** Tasks for this exercise **
**1)** The forum exchange about the healing wound advises keeping an eye on several things. List each thing to check.
**2)** From the forum exchange about the healing wound, copy the passage from "Sled dog hotel" up to and including "something like that.".

** Extract provided **
*** Begin section ***

Sounds odd if its happened now, unless its just inflammation caused by removing and taking the stitches out.
If there was any infection then the vets should have picked up on it yesterday. I would perhaps just keep an eye on it and make sure it isn't getting worse, doesn't feel hot or hotter then the surrounding area and that there doesn't seem to be any discharge and that she remains unbothered by it still. Obviously though I cant see it and how bad it is, so it also wouldn't hurt just to give the vets a ring and ask them what they think they certainly wont mind and it would put your mind at rest either way.


----------



## Hala (Jun 30, 2017)

Sled dog hotel said:


> Sounds odd if its happened now, unless its just inflammation caused by removing and taking the stitches out.
> If there was any infection then the vets should have picked up on it yesterday. I would perhaps just keep an eye on it and make sure it isn't getting worse, doesn't feel hot or hotter then the surrounding area and that there doesn't seem to be any discharge and that she remains unbothered by it still. Obviously though I cant see it and how bad it is, so it also wouldn't hurt just to give the vets a ring and ask them what they think they certainly wont mind and it would put your mind at rest either way.


He said that it's probably an inflamation. Nothing to be worried about, i sent him a pic and everything. He said to come back on monday if it's still there he'll clean the wound or something like that.


----------

*** End section ***

Records drawn from a dataset:
*** Begin section ***

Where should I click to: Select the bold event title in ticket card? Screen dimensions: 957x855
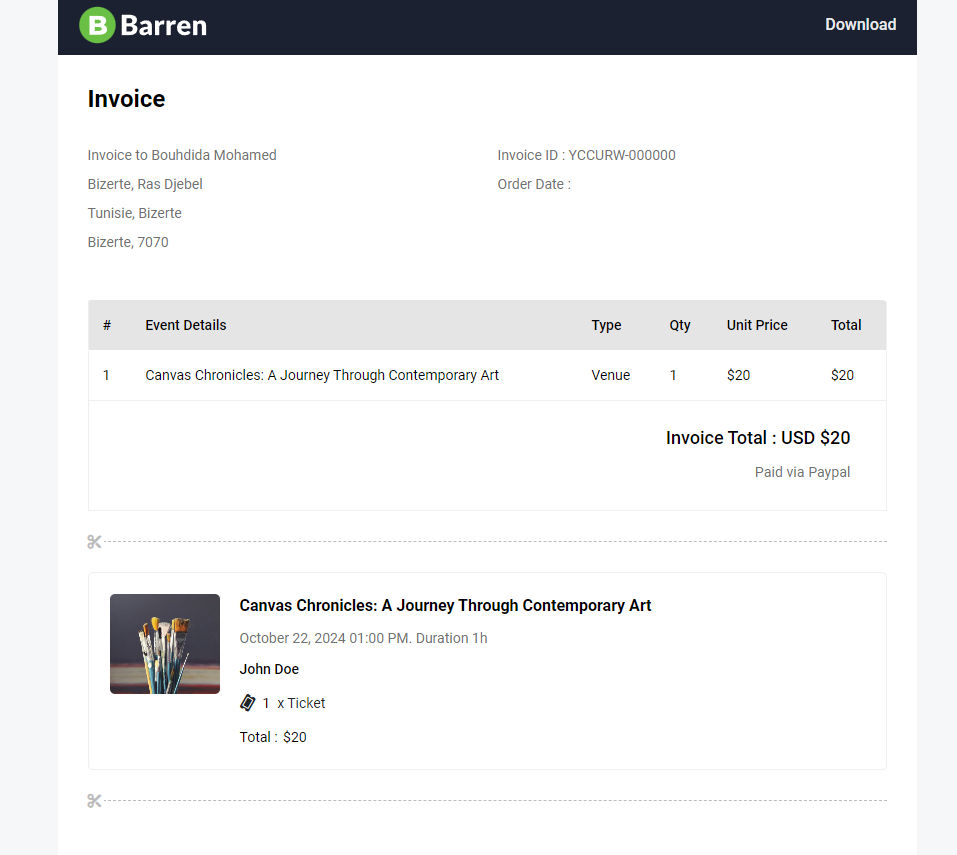coord(445,605)
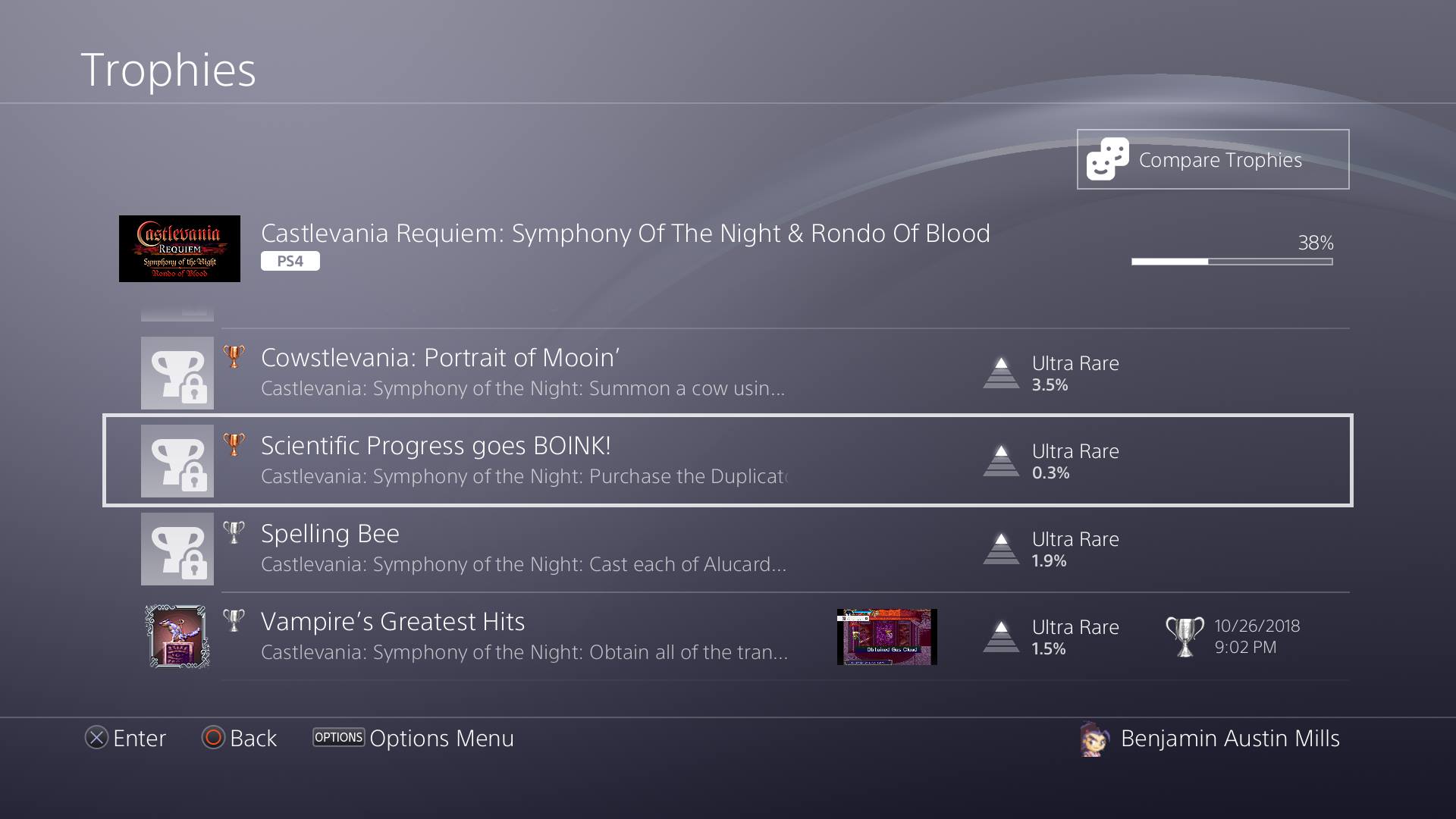Screen dimensions: 1456x819
Task: Click the 38% trophy progress bar
Action: pos(1232,262)
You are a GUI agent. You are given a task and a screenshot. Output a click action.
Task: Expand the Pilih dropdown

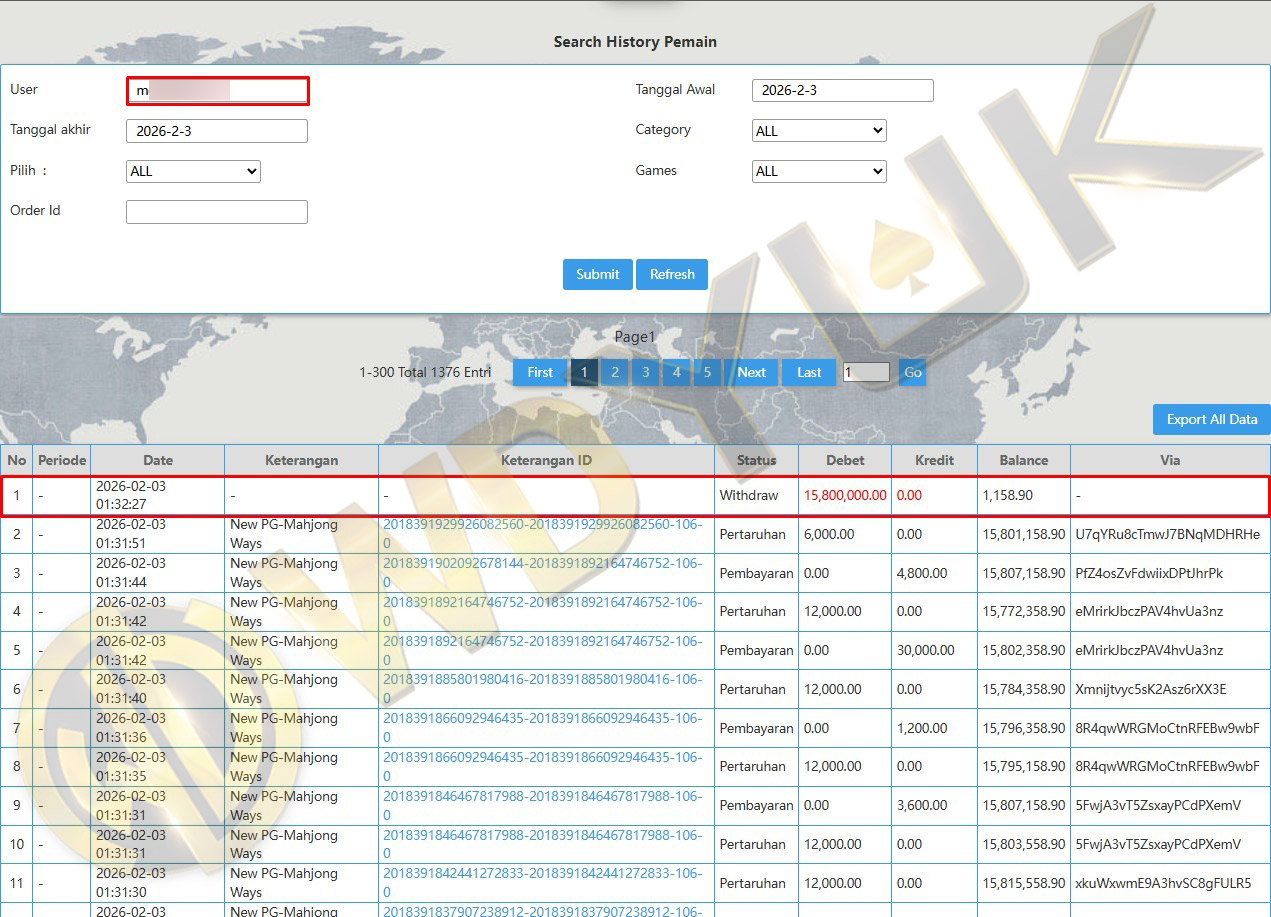tap(193, 172)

*** End section ***

** Task-by-task solutions **
**1)**
- it isn't getting worse
- doesn't feel hot or hotter then the surrounding area
- there doesn't seem to be any discharge
- she remains unbothered by it still

**2)**
Sled dog hotel said:


> Sounds odd if its happened now, unless its just inflammation caused by removing and taking the stitches out.
> If there was any infection then the vets should have picked up on it yesterday. I would perhaps just keep an eye on it and make sure it isn't getting worse, doesn't feel hot or hotter then the surrounding area and that there doesn't seem to be any discharge and that she remains unbothered by it still. Obviously though I cant see it and how bad it is, so it also wouldn't hurt just to give the vets a ring and ask them what they think they certainly wont mind and it would put your mind at rest either way.


He said that it's probably an inflamation. Nothing to be worried about, i sent him a pic and everything. He said to come back on monday if it's still there he'll clean the wound or something like that.